### Problem to work on
Quote the items below word for word, beginning with the line that contains "600x451 pixels." and continuing through the line that contains "(x=919, y=687)".

### Stored records

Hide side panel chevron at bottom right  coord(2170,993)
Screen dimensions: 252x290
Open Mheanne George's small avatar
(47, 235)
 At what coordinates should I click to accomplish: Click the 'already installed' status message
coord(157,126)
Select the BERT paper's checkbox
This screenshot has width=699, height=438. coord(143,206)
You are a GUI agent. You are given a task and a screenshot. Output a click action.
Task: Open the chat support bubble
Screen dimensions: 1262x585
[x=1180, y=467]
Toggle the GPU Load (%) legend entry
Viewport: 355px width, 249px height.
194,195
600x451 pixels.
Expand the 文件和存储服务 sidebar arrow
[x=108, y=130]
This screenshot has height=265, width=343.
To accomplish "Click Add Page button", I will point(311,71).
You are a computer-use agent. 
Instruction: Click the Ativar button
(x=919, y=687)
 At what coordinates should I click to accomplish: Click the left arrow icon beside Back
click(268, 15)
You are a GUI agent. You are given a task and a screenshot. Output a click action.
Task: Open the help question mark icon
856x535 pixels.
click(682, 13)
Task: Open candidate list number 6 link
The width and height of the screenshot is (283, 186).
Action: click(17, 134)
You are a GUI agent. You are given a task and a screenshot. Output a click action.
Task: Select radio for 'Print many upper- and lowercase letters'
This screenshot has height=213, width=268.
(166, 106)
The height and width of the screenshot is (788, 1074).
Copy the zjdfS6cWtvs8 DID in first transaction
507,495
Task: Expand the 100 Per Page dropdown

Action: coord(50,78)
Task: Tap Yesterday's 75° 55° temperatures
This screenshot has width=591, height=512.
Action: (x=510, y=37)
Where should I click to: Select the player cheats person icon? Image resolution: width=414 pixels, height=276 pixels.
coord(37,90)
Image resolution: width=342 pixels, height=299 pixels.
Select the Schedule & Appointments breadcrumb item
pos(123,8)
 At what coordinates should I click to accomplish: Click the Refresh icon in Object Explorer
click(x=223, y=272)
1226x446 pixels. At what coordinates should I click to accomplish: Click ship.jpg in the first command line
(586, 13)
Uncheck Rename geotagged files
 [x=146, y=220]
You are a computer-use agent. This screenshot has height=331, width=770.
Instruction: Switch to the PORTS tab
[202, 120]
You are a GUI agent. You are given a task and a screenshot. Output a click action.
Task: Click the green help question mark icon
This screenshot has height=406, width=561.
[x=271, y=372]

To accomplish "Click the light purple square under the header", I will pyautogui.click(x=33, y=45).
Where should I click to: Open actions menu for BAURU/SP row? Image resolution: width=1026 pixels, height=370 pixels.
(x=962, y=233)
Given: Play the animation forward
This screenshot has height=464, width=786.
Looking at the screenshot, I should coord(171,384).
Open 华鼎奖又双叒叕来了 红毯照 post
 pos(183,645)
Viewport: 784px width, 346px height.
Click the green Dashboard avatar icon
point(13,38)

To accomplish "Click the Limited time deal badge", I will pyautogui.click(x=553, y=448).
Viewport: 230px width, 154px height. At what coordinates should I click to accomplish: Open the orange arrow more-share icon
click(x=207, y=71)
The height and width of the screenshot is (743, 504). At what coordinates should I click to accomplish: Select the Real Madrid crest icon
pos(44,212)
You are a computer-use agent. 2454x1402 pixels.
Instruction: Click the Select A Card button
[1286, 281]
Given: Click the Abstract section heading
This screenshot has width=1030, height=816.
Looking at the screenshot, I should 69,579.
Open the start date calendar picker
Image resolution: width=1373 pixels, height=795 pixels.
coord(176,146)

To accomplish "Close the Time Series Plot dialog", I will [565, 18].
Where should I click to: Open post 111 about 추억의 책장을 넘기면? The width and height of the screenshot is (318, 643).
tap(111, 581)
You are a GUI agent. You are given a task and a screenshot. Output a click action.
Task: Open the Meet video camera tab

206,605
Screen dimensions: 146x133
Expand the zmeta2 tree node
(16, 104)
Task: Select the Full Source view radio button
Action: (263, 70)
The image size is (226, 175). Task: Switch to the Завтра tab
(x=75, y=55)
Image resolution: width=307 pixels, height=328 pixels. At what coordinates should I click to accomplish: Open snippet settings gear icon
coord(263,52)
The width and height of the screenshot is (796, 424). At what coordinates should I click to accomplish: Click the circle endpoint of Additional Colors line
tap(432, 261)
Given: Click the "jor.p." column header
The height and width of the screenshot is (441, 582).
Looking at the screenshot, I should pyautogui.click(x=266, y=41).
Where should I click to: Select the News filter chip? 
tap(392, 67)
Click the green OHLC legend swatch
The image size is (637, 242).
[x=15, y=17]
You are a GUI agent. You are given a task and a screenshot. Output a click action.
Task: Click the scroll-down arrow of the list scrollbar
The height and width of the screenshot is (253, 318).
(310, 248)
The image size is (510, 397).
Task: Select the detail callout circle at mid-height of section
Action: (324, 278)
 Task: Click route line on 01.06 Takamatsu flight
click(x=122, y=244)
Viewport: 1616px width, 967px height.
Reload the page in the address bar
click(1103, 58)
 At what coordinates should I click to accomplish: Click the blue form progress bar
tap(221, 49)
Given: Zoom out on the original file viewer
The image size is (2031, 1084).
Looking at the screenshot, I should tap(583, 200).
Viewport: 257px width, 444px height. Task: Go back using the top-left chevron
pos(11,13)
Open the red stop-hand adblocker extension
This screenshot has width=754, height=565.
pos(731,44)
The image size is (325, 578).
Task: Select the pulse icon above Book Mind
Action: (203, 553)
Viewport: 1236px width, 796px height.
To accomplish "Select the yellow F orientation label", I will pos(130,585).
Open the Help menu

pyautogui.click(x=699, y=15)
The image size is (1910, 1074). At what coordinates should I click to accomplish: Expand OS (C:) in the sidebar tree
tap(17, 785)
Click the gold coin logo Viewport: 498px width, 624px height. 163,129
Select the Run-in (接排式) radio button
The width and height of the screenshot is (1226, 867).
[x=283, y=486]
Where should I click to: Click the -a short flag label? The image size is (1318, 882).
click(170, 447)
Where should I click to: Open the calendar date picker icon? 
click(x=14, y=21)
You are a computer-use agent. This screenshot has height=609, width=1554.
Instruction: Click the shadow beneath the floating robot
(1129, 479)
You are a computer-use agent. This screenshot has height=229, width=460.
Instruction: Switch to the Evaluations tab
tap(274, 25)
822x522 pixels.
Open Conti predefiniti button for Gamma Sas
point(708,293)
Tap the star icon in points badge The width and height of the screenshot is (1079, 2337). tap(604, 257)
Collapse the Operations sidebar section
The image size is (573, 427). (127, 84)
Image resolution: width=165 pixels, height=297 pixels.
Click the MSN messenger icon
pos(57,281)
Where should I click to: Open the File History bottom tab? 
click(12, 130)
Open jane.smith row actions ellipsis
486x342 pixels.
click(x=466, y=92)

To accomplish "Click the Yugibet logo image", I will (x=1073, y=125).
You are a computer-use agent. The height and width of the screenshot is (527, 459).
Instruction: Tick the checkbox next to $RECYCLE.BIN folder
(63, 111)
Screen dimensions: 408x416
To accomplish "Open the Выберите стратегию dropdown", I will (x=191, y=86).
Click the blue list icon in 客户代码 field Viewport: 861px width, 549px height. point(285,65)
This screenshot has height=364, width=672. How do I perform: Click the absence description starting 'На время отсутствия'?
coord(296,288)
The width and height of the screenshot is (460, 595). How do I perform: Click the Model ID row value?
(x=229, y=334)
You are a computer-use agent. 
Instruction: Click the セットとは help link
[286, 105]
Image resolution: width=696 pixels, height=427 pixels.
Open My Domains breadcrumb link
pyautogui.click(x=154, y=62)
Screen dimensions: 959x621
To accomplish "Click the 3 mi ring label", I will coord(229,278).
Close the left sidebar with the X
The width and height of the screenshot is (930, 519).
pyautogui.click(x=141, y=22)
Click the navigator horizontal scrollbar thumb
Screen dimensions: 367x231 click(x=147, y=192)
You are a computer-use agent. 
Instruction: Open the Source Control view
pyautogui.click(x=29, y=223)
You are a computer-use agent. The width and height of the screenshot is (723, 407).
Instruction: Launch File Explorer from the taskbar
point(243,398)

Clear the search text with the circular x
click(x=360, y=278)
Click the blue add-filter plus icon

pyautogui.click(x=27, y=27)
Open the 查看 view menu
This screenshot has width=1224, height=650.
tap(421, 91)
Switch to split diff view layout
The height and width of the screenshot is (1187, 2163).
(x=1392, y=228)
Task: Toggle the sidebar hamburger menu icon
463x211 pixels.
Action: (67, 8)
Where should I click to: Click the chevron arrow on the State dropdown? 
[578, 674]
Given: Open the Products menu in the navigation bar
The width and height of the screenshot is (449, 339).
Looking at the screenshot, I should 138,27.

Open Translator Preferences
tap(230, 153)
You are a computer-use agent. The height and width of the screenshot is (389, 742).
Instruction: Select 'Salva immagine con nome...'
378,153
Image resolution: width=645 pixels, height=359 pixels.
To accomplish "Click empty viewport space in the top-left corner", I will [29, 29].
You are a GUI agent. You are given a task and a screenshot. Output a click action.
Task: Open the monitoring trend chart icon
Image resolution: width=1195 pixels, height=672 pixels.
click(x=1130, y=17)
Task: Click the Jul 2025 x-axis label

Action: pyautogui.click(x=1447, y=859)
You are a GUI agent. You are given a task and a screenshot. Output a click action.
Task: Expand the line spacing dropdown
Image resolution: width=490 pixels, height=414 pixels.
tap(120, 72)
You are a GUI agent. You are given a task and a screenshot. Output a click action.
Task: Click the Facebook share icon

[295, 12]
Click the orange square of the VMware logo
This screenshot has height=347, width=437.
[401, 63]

### Solution
600x451 pixels.
Expand the 文件和存储服务 sidebar arrow
[x=108, y=130]
This screenshot has height=265, width=343.
To accomplish "Click Add Page button", I will point(311,71).
You are a computer-use agent. 
Instruction: Click the Ativar button
(x=919, y=687)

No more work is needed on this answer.